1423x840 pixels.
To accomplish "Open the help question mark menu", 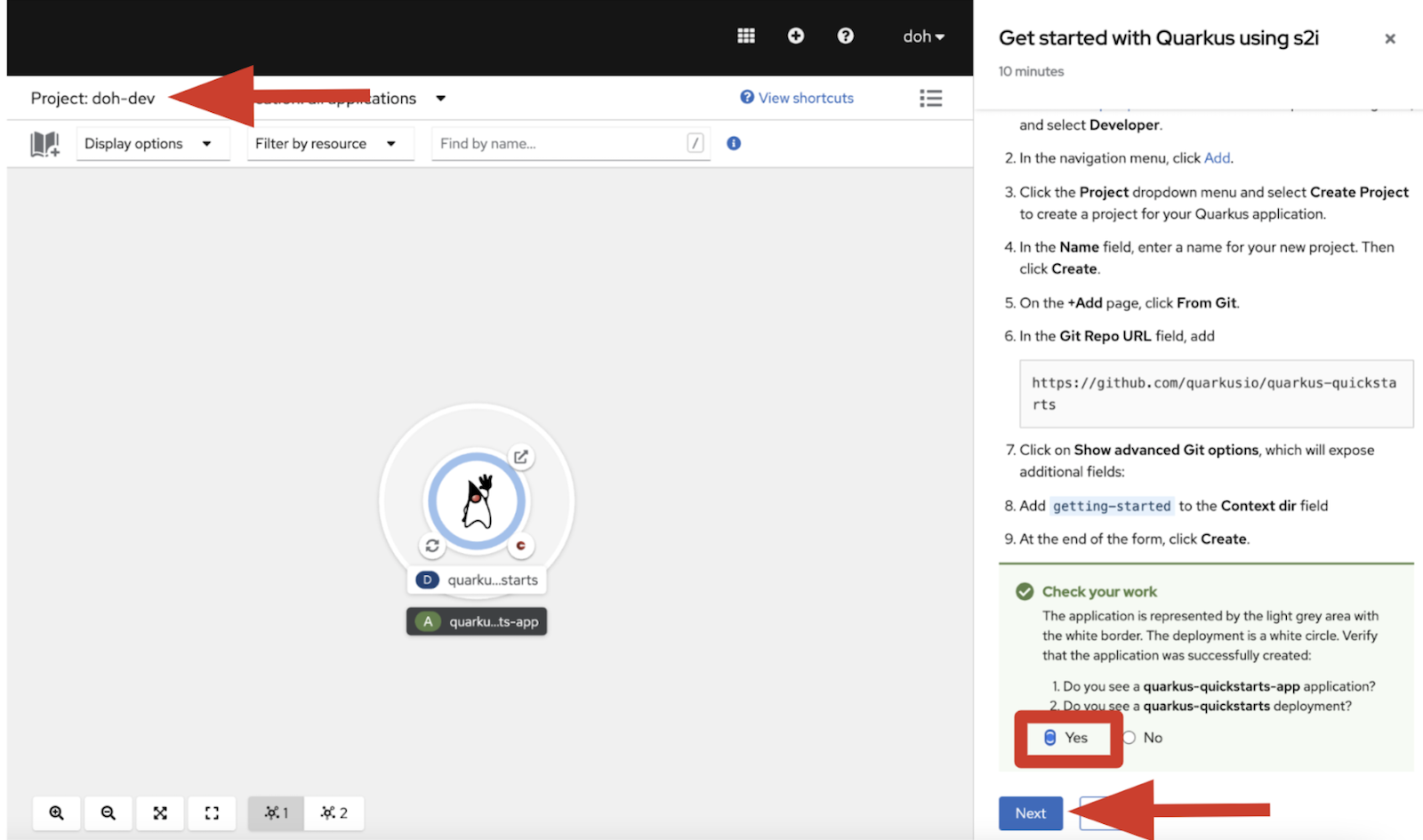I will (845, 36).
* * *
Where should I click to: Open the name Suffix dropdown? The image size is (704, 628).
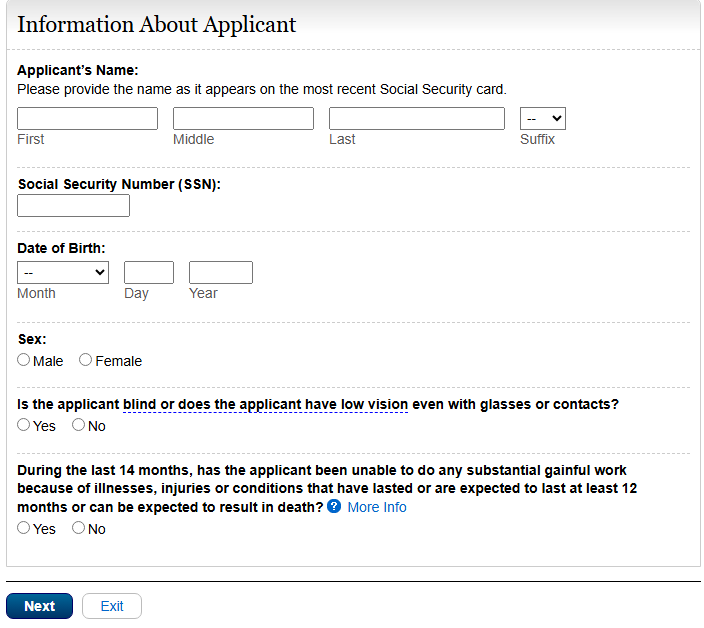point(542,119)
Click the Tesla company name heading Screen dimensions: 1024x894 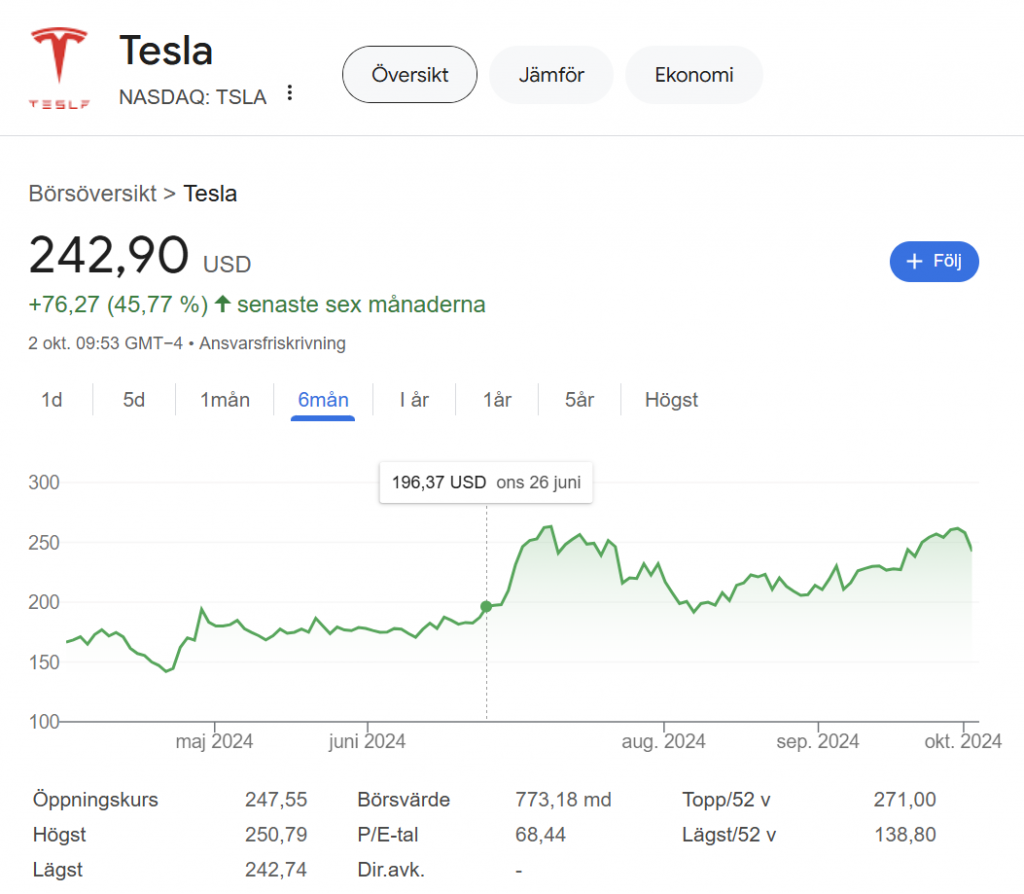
...
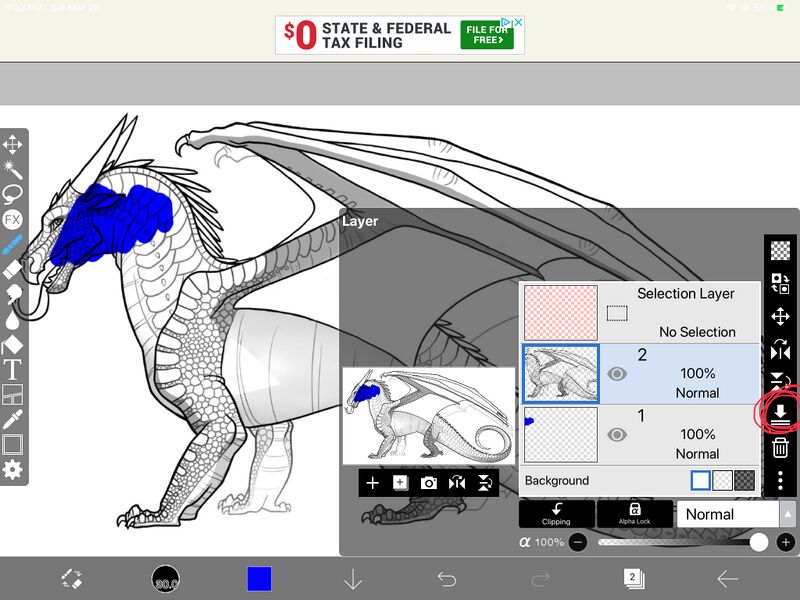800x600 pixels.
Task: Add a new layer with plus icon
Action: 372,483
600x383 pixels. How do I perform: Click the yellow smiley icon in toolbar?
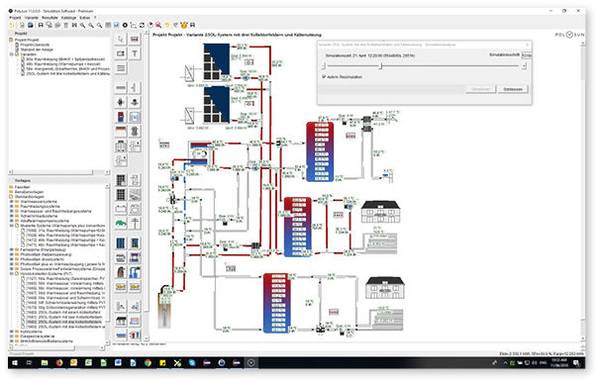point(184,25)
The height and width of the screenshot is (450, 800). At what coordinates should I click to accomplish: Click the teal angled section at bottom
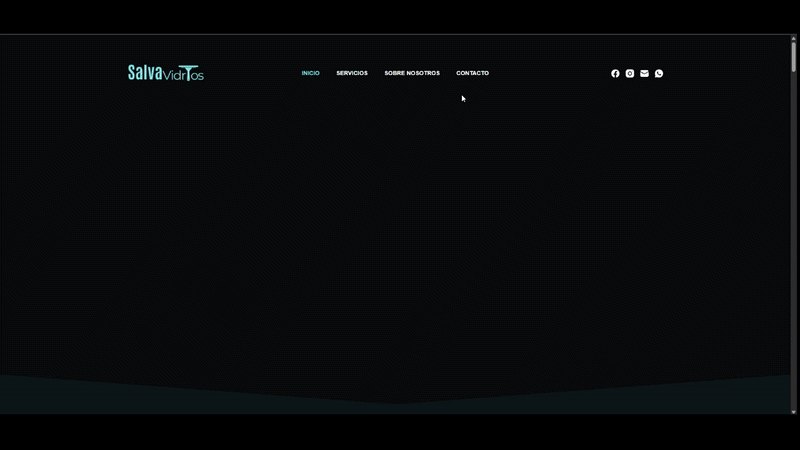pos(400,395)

** Problem requirements **
Return only the stretch above from the line containing "Where should I" through the line containing "Click the Tesla", word for word and without pictures.

** Answer space **
Where should I click to: Open the name Suffix dropdown? The image size is (704, 628).
point(542,119)
Click the Tesla company name heading Screen dimensions: 1024x894 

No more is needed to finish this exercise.